La felicidad que cada uno desea, por otra parte, puede tener muchos rostros, pero sólo puede alcanzarse si somos capaces de amar. Este es el camino. Es siempre una cuestión de amor, no hay otro camino. El verdadero desafío es el de amar más. Cuantas personas discapacitadas y que sufren se abren de nuevo a la vida apenas sienten que son amadas. Y cuanto amor puede brotar de un corazón aunque sea sólo a causa de una sonrisa. La terapia de la sonrisa. En tal caso la fragilidad misma puede convertirse en alivio y apoyo en nuestra soledad. Jesús, en su pasión, nos ha amado hasta el final (cf. Jn 13,1); en la cruz ha revelado el Amor que se da sin límites. ¿Qué podemos reprochar a Dios por nuestras enfermedades y sufrimiento que no esté ya impreso en el rostro de su Hijo crucificado? A su dolor físico se agrega la afrenta, la marginación y la compasión, mientras él responde con la misericordia que a todos acoge y perdona: «Por sus heridas fuimos sanados» (Is 53,5; 1 P 2,24). Jesús es el médico que cura con la medicina del amor, porque toma sobre sí nuestro sufrimiento y lo redime. Nosotros sabemos que Dios comprende nuestra enfermedad, porque él mismo la ha experimentado en primera persona (cf. Hb 4,5).

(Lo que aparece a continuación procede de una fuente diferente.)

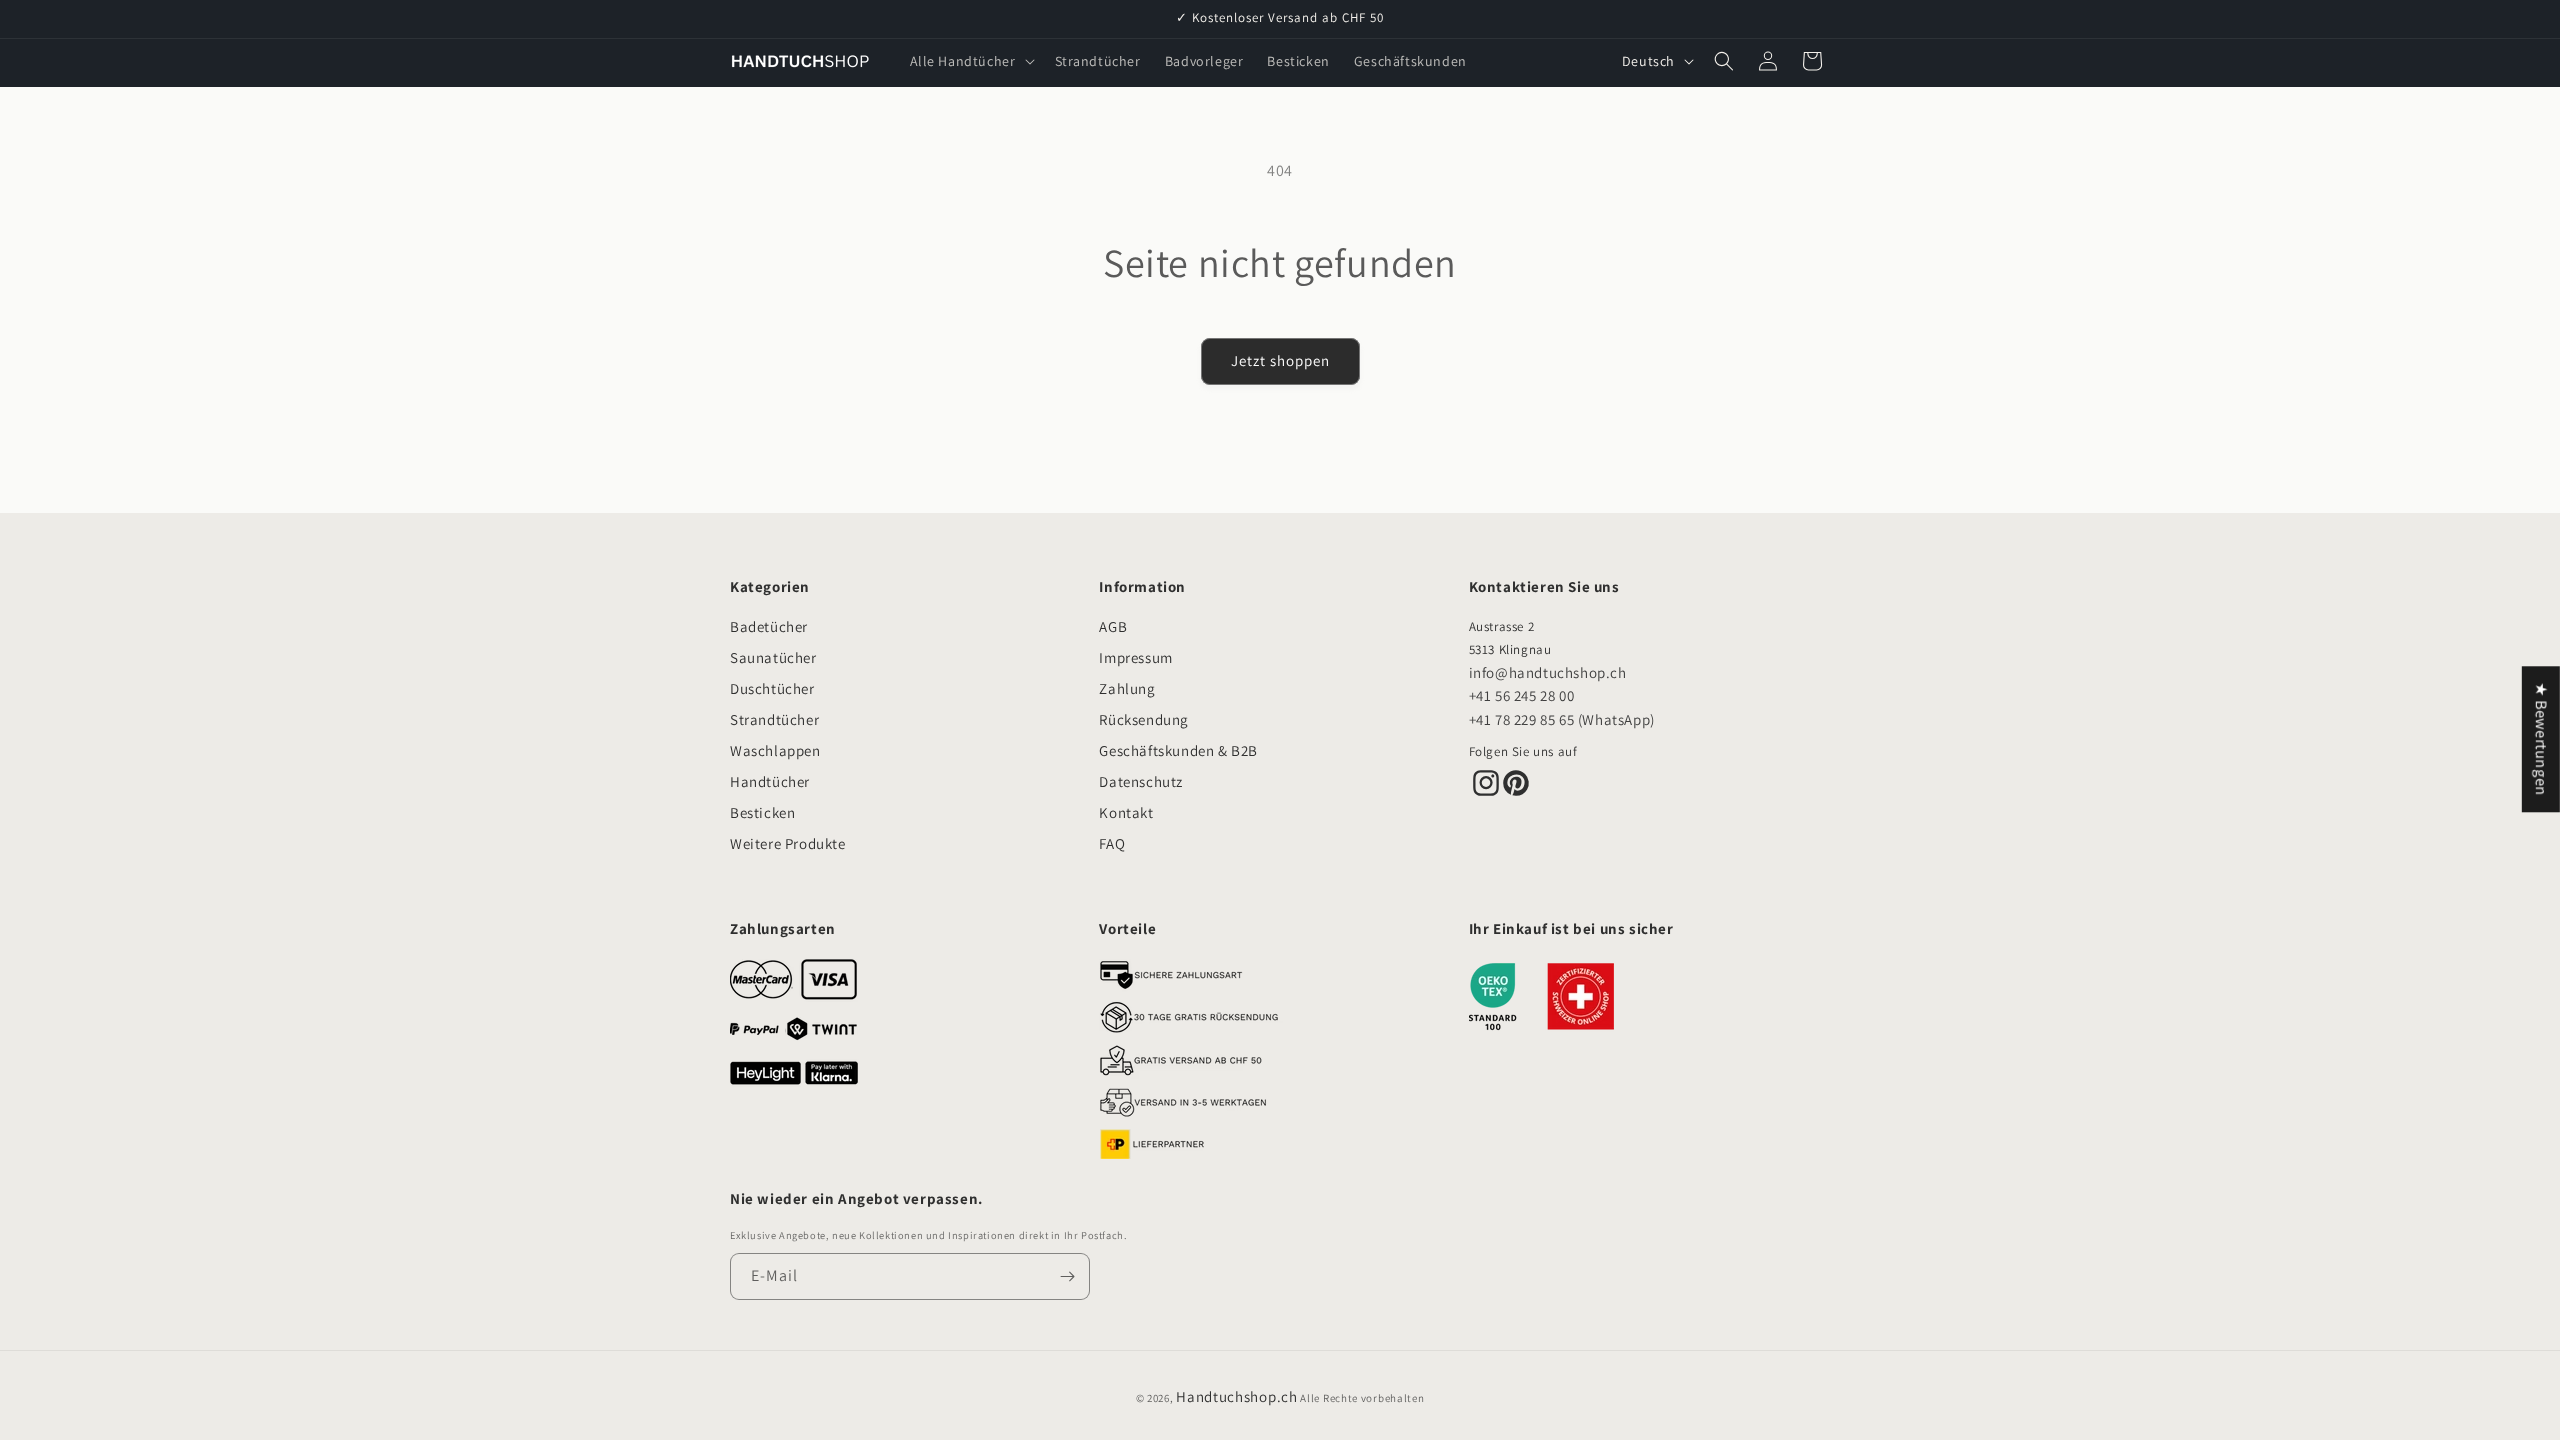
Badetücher (769, 626)
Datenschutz (1141, 781)
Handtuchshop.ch (1237, 1396)
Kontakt (1126, 812)
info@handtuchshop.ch (1548, 672)
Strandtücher (774, 719)
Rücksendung (1144, 719)
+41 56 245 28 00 (1522, 695)
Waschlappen (775, 750)
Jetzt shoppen (1280, 360)
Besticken (762, 812)
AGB (1113, 626)
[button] (970, 61)
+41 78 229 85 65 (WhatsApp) (1562, 719)
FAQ (1112, 843)
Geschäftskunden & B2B (1178, 750)
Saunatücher (773, 657)
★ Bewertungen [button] (2541, 739)
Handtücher (770, 781)
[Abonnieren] (1067, 1276)
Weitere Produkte (788, 843)
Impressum (1135, 657)
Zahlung (1127, 688)
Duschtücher (772, 688)
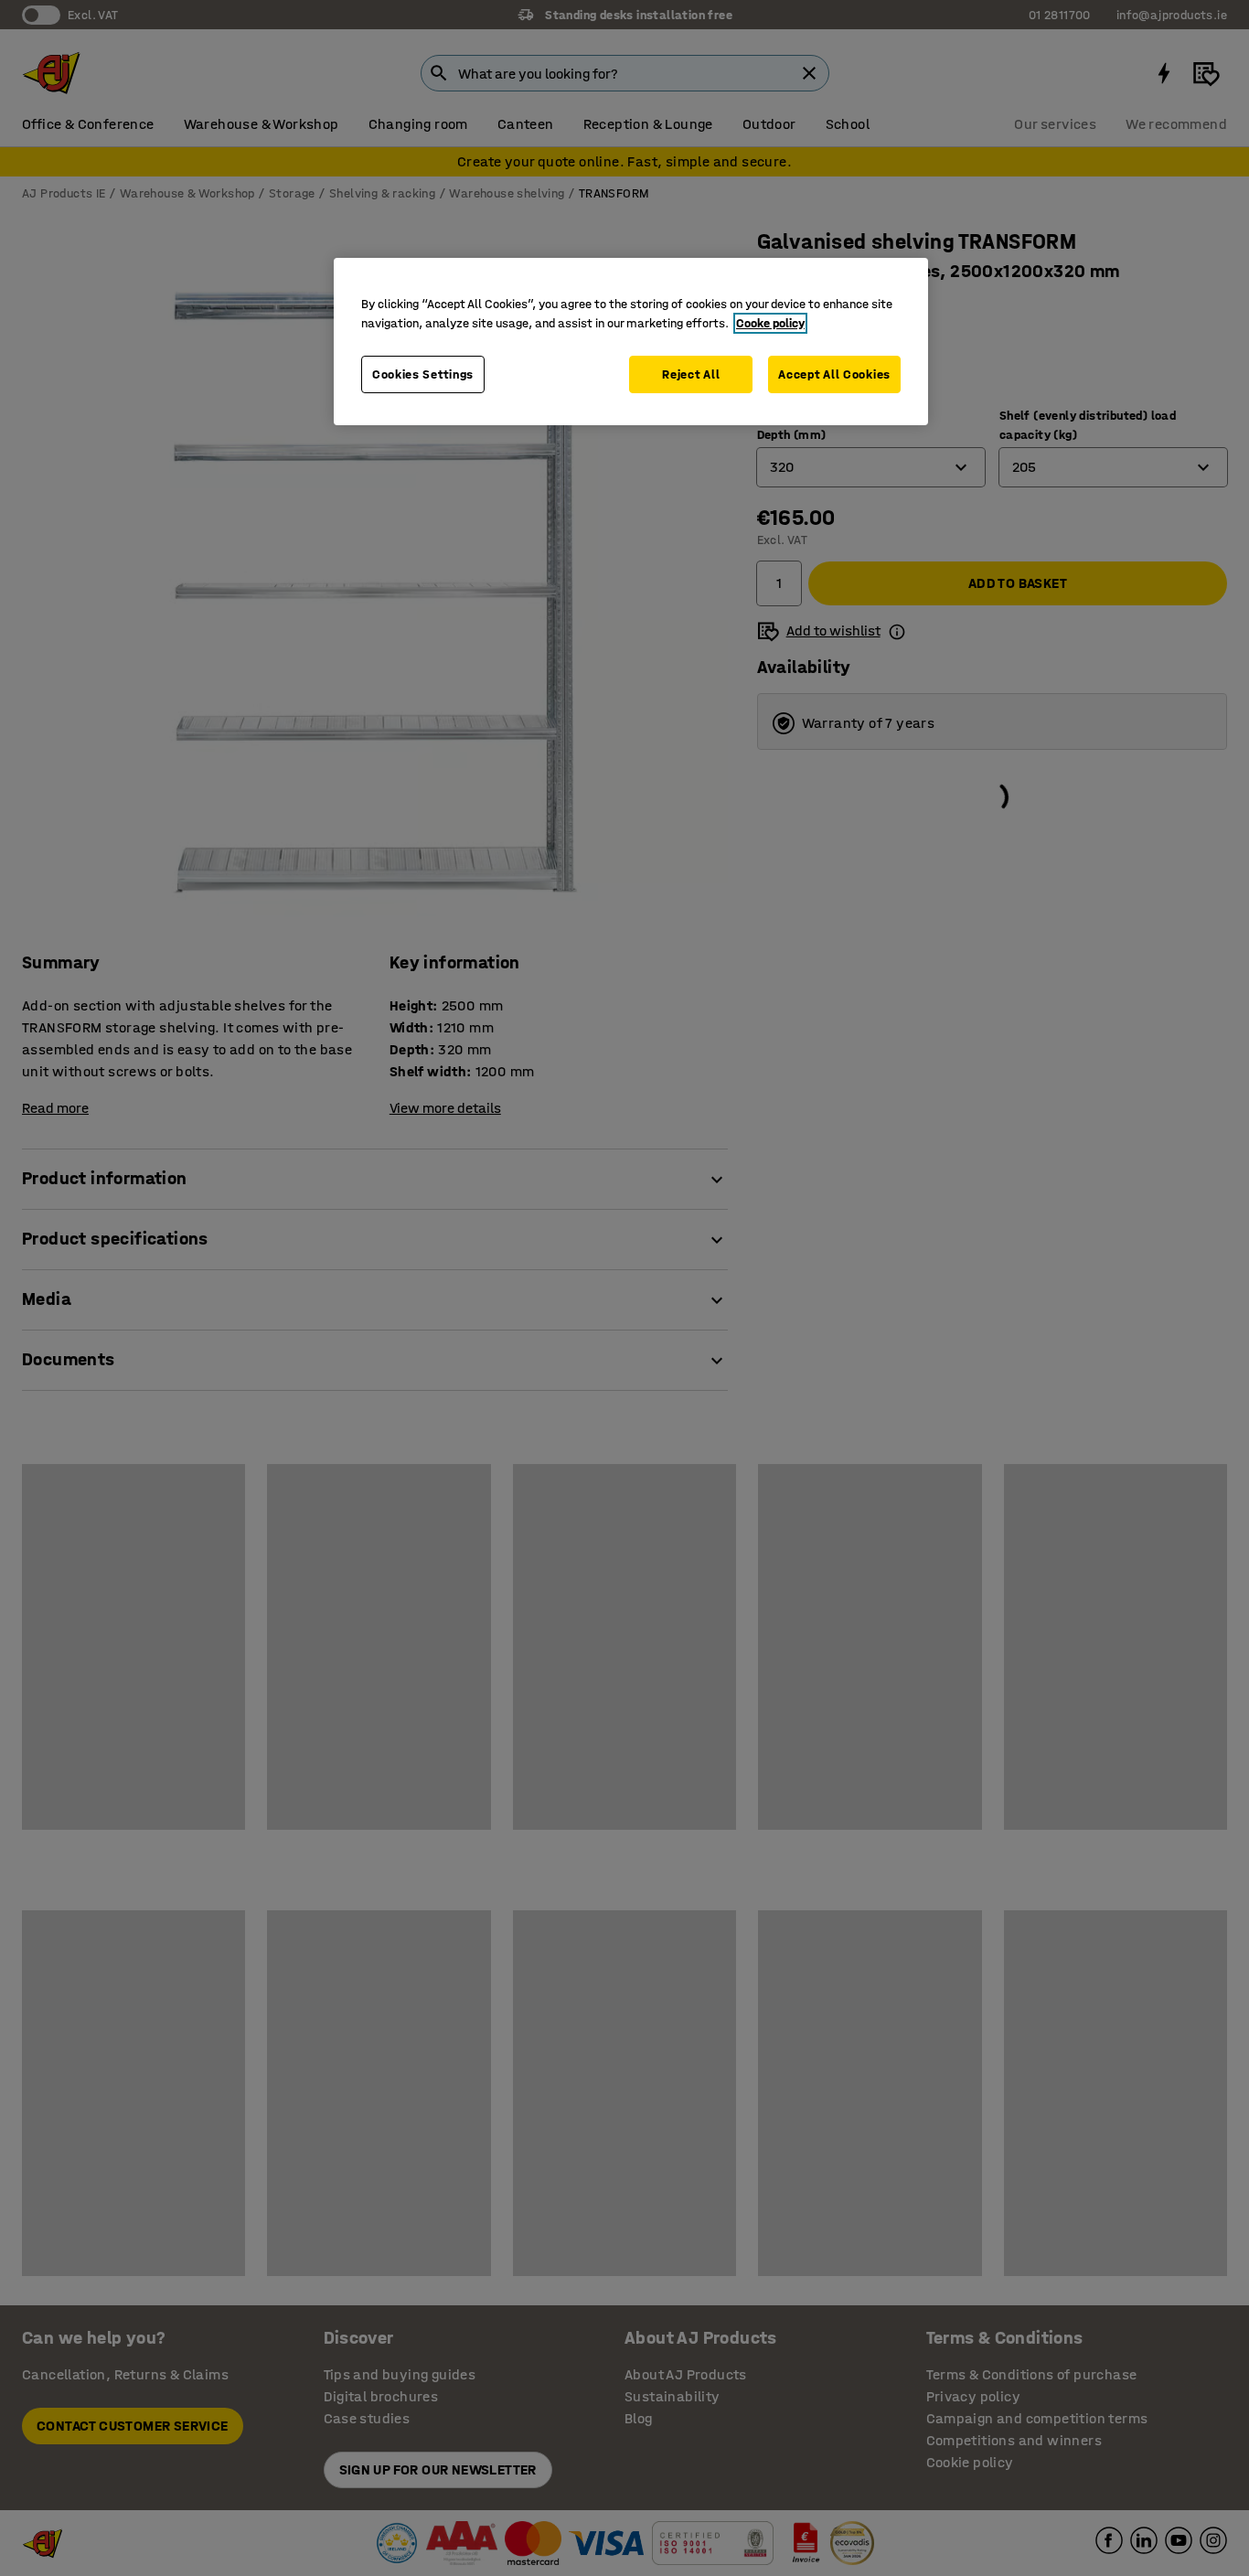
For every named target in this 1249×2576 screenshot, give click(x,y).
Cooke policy (770, 323)
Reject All (691, 374)
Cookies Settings (423, 374)
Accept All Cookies (834, 374)
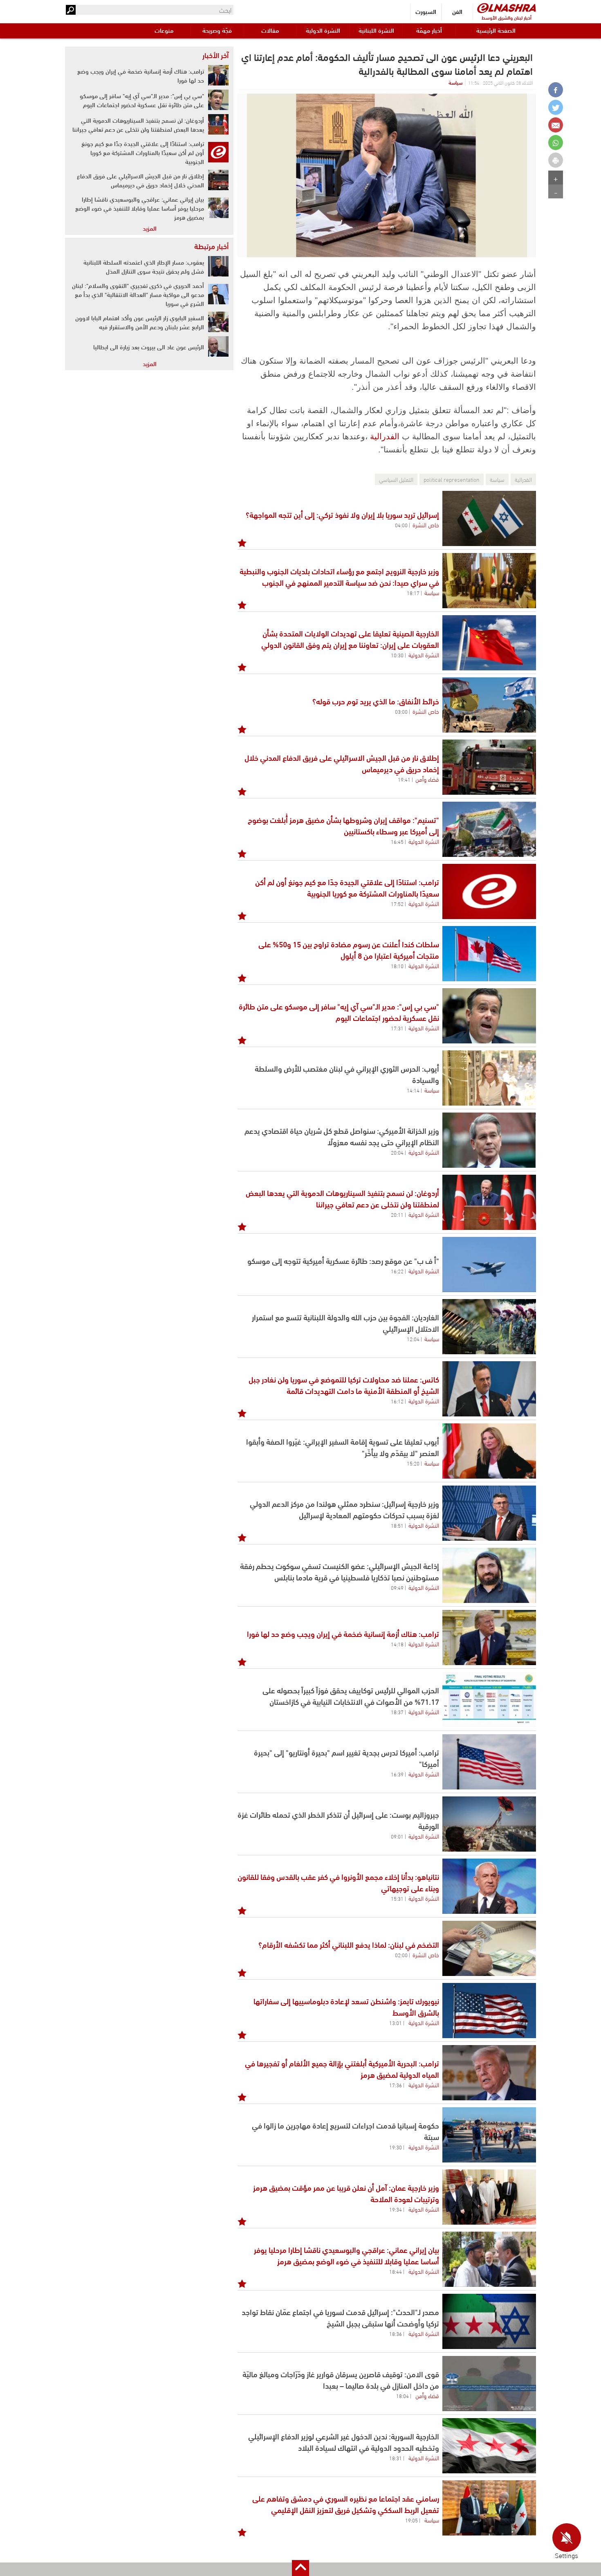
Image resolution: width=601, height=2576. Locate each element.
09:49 (397, 1587)
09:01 (397, 1836)
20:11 (397, 1214)
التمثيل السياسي (396, 479)
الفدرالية (384, 436)
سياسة (455, 82)
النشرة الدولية (323, 30)
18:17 (413, 593)
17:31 (397, 1028)
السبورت (425, 11)
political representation (452, 479)
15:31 (397, 1898)
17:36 (395, 2085)
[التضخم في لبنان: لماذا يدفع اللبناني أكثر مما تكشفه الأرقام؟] (489, 1948)
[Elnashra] (506, 8)
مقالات (270, 30)
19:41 (404, 779)
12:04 (413, 1339)
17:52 (397, 903)
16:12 (397, 1401)
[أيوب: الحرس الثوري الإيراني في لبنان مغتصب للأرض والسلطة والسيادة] (489, 1078)
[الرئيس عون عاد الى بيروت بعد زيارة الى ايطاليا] (218, 346)
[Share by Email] (555, 125)
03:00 (401, 711)
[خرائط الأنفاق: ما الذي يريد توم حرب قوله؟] (489, 705)
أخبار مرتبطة (211, 246)
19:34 (395, 2209)
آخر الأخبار (215, 54)
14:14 (413, 1090)
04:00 (401, 525)
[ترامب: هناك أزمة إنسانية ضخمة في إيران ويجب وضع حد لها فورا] (489, 1637)
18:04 (402, 2396)
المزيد (150, 227)
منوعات (164, 30)
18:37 (397, 1712)
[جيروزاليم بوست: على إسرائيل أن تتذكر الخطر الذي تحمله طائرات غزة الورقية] (489, 1824)
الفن (457, 11)
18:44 (395, 2271)
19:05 (411, 2520)
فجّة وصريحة (217, 30)
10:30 (397, 655)
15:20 (413, 1463)
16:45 (397, 841)
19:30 (395, 2147)
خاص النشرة (426, 524)
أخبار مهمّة (429, 30)
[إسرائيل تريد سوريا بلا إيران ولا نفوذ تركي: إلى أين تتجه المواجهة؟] (489, 518)
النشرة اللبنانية (376, 30)
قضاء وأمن (427, 778)
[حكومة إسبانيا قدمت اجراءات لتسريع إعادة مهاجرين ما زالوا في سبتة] (489, 2134)
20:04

El modo en que vivimos la enfermedad y la discapacidad es signo del amor que estamos dispuestos a ofrecer. El modo en que afrontamos el sufrimiento y la limitación es el criterio de nuestra libertad de dar sentido a las experiencias de la vida, aun cuando nos parezcan absurdas e inmerecidas. No nos dejemos turbar, por tanto, de estas tribulaciones (cf. 1 Tm 3,3). Sepamos que en la debilidad podemos ser fuertes (cf. 2 Co 12,10), y recibiremos la gracia de completar lo que falta en nosotros al sufrimiento de Cristo, en favor de la Iglesia, su cuerpo (cf. Col 1,24); un cuerpo que, a imagen de aquel del Señor resucitado, conserva las heridas, signo del duro combate, pero son heridas transfiguradas para siempre por el amor.